I found the installation control center. Broken display surfaces were everywhere, chairs overturned, interfaces shattered on the floor, and a plastic cup still sat on a console, undisturbed, waiting for someone to pick it up again. Humans can’t work completely in the feed with multiple inputs the way I can, and bots like ART can. Some augmented humans have implanted interfaces that allow it, but not all humans want lots of things inserted into their brains, go figure. So they need these surfaces to project displays for group work. And the external data storage should be tied in here somewhere.
I picked a station, set a chair upright, and got out the small toolkit I had borrowed from ART’s crew storage and brought along in the large side pocket of my pants. (Armor doesn’t have pockets, so score one for ordinary human clothing.) I needed a power source to get the station operable again, but fortunately I had me.
I used the tools to open a port on the energy weapon in my right forearm. Doing it one-handed was tricky, but I’ve had to do worse. I used a patch cord to connect me to the console’s emergency power access and then the station hummed as it powered up. I couldn’t open the feed to control it directly, but I reached into the glittering projection and fished out the access for the Security Systems recorded storage. It had been wiped, but I’d been expecting that.

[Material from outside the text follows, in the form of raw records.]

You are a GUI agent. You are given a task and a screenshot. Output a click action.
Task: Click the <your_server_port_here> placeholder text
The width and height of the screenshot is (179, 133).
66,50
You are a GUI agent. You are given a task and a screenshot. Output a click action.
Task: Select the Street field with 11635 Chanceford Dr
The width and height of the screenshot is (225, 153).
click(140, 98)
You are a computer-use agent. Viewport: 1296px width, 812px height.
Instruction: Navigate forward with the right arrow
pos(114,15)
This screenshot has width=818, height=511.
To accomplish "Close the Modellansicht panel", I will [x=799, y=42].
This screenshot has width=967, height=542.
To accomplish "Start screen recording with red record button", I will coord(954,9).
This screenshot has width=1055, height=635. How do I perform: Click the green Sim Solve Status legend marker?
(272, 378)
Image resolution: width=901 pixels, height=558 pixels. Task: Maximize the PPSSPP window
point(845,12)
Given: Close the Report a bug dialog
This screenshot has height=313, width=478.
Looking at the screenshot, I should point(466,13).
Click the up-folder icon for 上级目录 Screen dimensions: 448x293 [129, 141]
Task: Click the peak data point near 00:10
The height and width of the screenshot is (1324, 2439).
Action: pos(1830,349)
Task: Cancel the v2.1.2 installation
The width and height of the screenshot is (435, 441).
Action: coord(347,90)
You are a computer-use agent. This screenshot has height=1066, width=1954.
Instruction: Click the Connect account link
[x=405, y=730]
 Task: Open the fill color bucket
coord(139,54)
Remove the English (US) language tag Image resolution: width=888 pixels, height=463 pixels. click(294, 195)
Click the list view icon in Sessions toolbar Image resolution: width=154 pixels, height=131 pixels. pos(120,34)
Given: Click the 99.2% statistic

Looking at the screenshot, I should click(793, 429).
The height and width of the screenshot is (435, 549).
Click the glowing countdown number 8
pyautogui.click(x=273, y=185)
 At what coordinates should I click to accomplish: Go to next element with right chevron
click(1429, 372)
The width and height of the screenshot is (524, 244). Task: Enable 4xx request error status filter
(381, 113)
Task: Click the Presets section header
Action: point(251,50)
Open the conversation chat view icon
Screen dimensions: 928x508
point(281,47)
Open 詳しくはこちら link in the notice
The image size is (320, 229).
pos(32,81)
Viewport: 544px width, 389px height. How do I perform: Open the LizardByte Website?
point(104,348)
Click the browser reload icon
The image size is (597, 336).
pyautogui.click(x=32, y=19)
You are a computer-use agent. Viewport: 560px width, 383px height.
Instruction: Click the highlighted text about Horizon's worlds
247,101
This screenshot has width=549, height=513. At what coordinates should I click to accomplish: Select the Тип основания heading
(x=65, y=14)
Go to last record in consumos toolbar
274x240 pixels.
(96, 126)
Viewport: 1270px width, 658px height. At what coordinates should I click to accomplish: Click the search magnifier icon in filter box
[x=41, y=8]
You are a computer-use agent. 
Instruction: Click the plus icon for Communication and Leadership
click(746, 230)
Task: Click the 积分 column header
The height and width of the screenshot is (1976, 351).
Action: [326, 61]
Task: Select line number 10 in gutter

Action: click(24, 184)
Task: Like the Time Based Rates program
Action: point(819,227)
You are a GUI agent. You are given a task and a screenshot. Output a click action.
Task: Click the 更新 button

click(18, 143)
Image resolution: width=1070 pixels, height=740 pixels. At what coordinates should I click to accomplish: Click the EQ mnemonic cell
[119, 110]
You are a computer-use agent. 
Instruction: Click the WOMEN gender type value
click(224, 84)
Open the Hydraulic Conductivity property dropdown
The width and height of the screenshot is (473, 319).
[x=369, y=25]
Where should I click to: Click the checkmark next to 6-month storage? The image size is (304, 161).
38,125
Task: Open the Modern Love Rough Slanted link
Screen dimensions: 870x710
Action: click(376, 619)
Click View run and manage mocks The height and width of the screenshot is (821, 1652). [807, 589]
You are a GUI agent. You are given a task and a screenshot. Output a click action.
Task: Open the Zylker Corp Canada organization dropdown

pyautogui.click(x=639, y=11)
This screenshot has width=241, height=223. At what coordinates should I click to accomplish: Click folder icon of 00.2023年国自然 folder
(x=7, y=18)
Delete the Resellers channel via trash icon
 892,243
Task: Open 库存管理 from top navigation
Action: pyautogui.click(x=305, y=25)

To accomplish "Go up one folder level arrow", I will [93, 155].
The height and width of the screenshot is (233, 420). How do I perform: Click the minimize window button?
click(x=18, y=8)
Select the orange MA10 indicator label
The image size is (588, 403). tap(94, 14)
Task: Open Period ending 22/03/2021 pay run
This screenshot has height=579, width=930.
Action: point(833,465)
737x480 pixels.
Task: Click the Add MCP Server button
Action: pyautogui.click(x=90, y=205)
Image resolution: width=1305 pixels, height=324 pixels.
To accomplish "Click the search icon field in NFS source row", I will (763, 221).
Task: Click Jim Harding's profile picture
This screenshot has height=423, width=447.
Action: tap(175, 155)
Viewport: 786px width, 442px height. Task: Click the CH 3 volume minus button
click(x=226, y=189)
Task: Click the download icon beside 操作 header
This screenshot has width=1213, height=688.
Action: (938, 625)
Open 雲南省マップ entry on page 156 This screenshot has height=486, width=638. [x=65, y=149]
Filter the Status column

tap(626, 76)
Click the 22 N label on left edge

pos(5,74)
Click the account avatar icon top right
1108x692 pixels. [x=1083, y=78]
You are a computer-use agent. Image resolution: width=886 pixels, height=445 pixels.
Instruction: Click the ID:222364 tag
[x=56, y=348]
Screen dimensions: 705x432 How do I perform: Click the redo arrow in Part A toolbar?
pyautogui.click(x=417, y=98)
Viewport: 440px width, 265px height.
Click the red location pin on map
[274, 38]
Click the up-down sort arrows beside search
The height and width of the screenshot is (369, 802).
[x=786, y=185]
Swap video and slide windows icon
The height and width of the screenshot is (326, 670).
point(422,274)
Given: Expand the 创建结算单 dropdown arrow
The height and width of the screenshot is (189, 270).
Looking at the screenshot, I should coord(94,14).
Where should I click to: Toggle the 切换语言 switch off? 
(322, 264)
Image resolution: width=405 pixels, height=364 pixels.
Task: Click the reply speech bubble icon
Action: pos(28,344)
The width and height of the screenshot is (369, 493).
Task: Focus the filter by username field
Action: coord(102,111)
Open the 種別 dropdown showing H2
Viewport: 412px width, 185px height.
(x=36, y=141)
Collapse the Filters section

I started to check all the other storage, just in case it hadn’t been the company techs who had wiped SecSystem. The company wants everything recorded, work done in the feed, conversations, everything, so they can data mine it. A lot of that information is useless and gets deleted, but SecSystem has to hold on to it until the data mining bots can go over it, and so SecSystem often steals unused temporary storage space from other systems.